あれからもう5年も経ち、その間娘は2度の手術をしました。心友会でお子さんが脳梁離断手術、MST手術をした親御さんがおり、大変勇気づけられました。
また臨床心理科の吉田先生にはお世話になりっぱなしですが、娘ときちんと対峙することを肝に銘じて学ばせていただきました。障害があるからといって、本人ができることまでも、親や家族、もしくは回りの人間がする必要がないという当たり前のことが分かっていませんでした。発作が頻発する娘をかばうあまりに、娘のできる力を阻害していたことにやっと気づいた愚かな母親でした。

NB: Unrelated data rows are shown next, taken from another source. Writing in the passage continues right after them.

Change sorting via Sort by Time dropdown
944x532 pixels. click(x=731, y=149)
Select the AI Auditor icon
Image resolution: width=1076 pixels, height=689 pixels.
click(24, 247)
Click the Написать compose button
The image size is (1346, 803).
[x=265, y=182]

しかし娘がやれることを実践していくには、家族の理解と協力が大切で、なかなか容易なものではありませんでした。あきらめず、繰り返し働きがけていくしかありません。
臨床心理アセスメントを受け、娘の障害程度をきちんと把握し、障害そのものに対する知識がなければ、娘の手を焼く行動はすべて障害のせいにしていたと思います。どれだけ心理外来学習会が役立ち、私自身、家族が救われたことでしょう。そして、それは娘にとっても幸せなことでした。
吉田先生、斎藤先生には、心から感謝しています。
何度も繰り返す入退院、そして2度の手術は、家族の支えと、私たちを取り巻くたくさんの人の力によって乗り切ることができました。
ともすればくじけそうな母親を、励ましてくださった臨床心理科の先生方、そして心友会の皆さん、本当にありがとうございます。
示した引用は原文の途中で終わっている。